• [Requirement] Only an exact repetition of all the entries will be accepted.

• [Material shown]
......
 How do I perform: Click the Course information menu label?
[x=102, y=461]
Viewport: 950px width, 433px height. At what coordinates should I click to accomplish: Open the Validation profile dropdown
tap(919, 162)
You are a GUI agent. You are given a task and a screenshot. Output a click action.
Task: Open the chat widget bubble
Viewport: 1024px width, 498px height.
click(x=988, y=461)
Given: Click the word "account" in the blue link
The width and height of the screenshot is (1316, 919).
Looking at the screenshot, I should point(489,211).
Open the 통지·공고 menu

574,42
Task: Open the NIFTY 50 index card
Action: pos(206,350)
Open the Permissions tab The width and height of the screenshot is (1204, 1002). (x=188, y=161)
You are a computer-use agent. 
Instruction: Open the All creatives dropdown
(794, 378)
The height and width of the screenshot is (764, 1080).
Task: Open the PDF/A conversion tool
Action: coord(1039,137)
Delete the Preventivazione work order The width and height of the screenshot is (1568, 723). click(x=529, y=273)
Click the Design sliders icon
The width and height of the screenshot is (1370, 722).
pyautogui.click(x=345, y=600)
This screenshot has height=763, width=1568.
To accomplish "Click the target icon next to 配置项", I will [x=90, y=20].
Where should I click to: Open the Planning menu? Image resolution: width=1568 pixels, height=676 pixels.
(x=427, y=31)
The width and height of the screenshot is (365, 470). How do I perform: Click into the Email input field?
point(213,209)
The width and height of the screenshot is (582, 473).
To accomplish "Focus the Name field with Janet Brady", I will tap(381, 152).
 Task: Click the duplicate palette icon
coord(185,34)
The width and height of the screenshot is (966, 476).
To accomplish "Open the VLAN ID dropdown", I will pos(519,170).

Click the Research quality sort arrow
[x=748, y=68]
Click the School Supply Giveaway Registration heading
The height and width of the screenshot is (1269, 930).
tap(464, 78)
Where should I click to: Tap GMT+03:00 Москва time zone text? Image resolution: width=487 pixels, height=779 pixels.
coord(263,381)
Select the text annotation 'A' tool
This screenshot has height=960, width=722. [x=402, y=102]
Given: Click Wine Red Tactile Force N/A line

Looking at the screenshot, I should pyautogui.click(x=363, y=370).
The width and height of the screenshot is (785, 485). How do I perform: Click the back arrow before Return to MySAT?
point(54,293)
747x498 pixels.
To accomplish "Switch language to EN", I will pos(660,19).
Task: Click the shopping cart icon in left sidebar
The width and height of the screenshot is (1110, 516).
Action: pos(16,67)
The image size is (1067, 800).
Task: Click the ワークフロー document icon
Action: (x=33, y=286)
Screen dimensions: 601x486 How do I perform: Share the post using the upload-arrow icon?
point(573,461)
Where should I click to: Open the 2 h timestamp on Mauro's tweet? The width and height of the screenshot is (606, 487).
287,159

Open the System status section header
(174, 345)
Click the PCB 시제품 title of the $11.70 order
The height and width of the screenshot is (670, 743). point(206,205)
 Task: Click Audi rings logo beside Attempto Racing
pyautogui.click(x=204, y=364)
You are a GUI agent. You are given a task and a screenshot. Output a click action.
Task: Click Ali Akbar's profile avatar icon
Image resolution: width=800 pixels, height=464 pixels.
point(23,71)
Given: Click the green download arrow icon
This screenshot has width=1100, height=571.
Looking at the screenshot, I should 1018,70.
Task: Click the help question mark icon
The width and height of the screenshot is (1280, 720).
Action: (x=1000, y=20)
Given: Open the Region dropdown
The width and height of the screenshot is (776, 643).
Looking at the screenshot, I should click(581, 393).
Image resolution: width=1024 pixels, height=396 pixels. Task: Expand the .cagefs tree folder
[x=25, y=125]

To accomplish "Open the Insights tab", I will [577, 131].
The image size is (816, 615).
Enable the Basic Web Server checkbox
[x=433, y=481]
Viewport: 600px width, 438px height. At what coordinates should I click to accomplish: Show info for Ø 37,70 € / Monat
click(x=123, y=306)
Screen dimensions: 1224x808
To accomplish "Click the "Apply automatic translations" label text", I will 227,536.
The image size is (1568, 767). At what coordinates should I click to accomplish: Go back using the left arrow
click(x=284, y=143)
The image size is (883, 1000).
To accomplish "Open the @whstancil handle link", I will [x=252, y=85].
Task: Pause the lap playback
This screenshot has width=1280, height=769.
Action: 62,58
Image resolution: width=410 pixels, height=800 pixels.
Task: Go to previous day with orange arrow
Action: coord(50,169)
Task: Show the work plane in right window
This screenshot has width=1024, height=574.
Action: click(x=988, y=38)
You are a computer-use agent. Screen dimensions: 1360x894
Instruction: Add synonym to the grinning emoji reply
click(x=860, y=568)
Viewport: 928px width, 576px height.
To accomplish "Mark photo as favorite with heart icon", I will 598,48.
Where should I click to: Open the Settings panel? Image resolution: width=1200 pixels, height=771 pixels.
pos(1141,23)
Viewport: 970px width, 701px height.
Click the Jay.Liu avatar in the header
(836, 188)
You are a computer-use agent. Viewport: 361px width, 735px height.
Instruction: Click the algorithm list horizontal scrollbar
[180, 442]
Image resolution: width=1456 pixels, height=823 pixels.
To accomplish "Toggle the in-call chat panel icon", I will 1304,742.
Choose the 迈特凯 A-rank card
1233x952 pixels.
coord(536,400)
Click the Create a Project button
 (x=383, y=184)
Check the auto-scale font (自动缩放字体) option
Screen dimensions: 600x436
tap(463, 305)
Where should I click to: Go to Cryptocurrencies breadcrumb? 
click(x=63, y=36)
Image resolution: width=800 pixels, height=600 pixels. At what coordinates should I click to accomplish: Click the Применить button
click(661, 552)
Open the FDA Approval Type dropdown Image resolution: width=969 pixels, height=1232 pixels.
......
• [Finished task]
 How do I perform: Click the Course information menu label?
[x=102, y=461]
Viewport: 950px width, 433px height. At what coordinates should I click to accomplish: Open the Validation profile dropdown
tap(919, 162)
You are a GUI agent. You are given a task and a screenshot. Output a click action.
Task: Open the chat widget bubble
Viewport: 1024px width, 498px height.
click(x=988, y=461)
Given: Click the word "account" in the blue link
The width and height of the screenshot is (1316, 919).
Looking at the screenshot, I should point(489,211).
Open the 통지·공고 menu

574,42
Task: Open the NIFTY 50 index card
Action: pos(206,350)
Open the Permissions tab The width and height of the screenshot is (1204, 1002). (x=188, y=161)
You are a computer-use agent. 
Instruction: Open the All creatives dropdown
(794, 378)
The height and width of the screenshot is (764, 1080).
Task: Open the PDF/A conversion tool
Action: coord(1039,137)
Delete the Preventivazione work order The width and height of the screenshot is (1568, 723). click(x=529, y=273)
Click the Design sliders icon
The width and height of the screenshot is (1370, 722).
pyautogui.click(x=345, y=600)
This screenshot has height=763, width=1568.
To accomplish "Click the target icon next to 配置项", I will [x=90, y=20].
Where should I click to: Open the Planning menu? Image resolution: width=1568 pixels, height=676 pixels.
(x=427, y=31)
The width and height of the screenshot is (365, 470). How do I perform: Click into the Email input field?
point(213,209)
The width and height of the screenshot is (582, 473).
To accomplish "Focus the Name field with Janet Brady", I will tap(381, 152).
 Task: Click the duplicate palette icon
coord(185,34)
The width and height of the screenshot is (966, 476).
To accomplish "Open the VLAN ID dropdown", I will pos(519,170).

Click the Research quality sort arrow
[x=748, y=68]
Click the School Supply Giveaway Registration heading
The height and width of the screenshot is (1269, 930).
tap(464, 78)
Where should I click to: Tap GMT+03:00 Москва time zone text? Image resolution: width=487 pixels, height=779 pixels.
coord(263,381)
Select the text annotation 'A' tool
This screenshot has height=960, width=722. [x=402, y=102]
Given: Click Wine Red Tactile Force N/A line

Looking at the screenshot, I should pyautogui.click(x=363, y=370).
The width and height of the screenshot is (785, 485). How do I perform: Click the back arrow before Return to MySAT?
point(54,293)
747x498 pixels.
To accomplish "Switch language to EN", I will pos(660,19).
Task: Click the shopping cart icon in left sidebar
The width and height of the screenshot is (1110, 516).
Action: pos(16,67)
The image size is (1067, 800).
Task: Click the ワークフロー document icon
Action: (x=33, y=286)
Screen dimensions: 601x486 How do I perform: Share the post using the upload-arrow icon?
point(573,461)
Where should I click to: Open the 2 h timestamp on Mauro's tweet? The width and height of the screenshot is (606, 487).
287,159

Open the System status section header
(174, 345)
Click the PCB 시제품 title of the $11.70 order
The height and width of the screenshot is (670, 743). point(206,205)
 Task: Click Audi rings logo beside Attempto Racing
pyautogui.click(x=204, y=364)
You are a GUI agent. You are given a task and a screenshot. Output a click action.
Task: Click Ali Akbar's profile avatar icon
Image resolution: width=800 pixels, height=464 pixels.
point(23,71)
Given: Click the green download arrow icon
This screenshot has width=1100, height=571.
Looking at the screenshot, I should 1018,70.
Task: Click the help question mark icon
The width and height of the screenshot is (1280, 720).
Action: (x=1000, y=20)
Given: Open the Region dropdown
The width and height of the screenshot is (776, 643).
Looking at the screenshot, I should click(581, 393).
Image resolution: width=1024 pixels, height=396 pixels. Task: Expand the .cagefs tree folder
[x=25, y=125]

To accomplish "Open the Insights tab", I will [577, 131].
The image size is (816, 615).
Enable the Basic Web Server checkbox
[x=433, y=481]
Viewport: 600px width, 438px height. At what coordinates should I click to accomplish: Show info for Ø 37,70 € / Monat
click(x=123, y=306)
Screen dimensions: 1224x808
To accomplish "Click the "Apply automatic translations" label text", I will 227,536.
The image size is (1568, 767). At what coordinates should I click to accomplish: Go back using the left arrow
click(x=284, y=143)
The image size is (883, 1000).
To accomplish "Open the @whstancil handle link", I will [x=252, y=85].
Task: Pause the lap playback
This screenshot has width=1280, height=769.
Action: 62,58
Image resolution: width=410 pixels, height=800 pixels.
Task: Go to previous day with orange arrow
Action: coord(50,169)
Task: Show the work plane in right window
This screenshot has width=1024, height=574.
Action: click(x=988, y=38)
You are a computer-use agent. Screen dimensions: 1360x894
Instruction: Add synonym to the grinning emoji reply
click(x=860, y=568)
Viewport: 928px width, 576px height.
To accomplish "Mark photo as favorite with heart icon", I will 598,48.
Where should I click to: Open the Settings panel? Image resolution: width=1200 pixels, height=771 pixels.
pos(1141,23)
Viewport: 970px width, 701px height.
Click the Jay.Liu avatar in the header
(836, 188)
You are a computer-use agent. Viewport: 361px width, 735px height.
Instruction: Click the algorithm list horizontal scrollbar
[180, 442]
Image resolution: width=1456 pixels, height=823 pixels.
To accomplish "Toggle the in-call chat panel icon", I will 1304,742.
Choose the 迈特凯 A-rank card
1233x952 pixels.
coord(536,400)
Click the Create a Project button
 (x=383, y=184)
Check the auto-scale font (自动缩放字体) option
Screen dimensions: 600x436
tap(463, 305)
Where should I click to: Go to Cryptocurrencies breadcrumb? 
click(x=63, y=36)
Image resolution: width=800 pixels, height=600 pixels. At what coordinates should I click to accomplish: Click the Применить button
click(661, 552)
Open the FDA Approval Type dropdown Image resolution: width=969 pixels, height=1232 pixels.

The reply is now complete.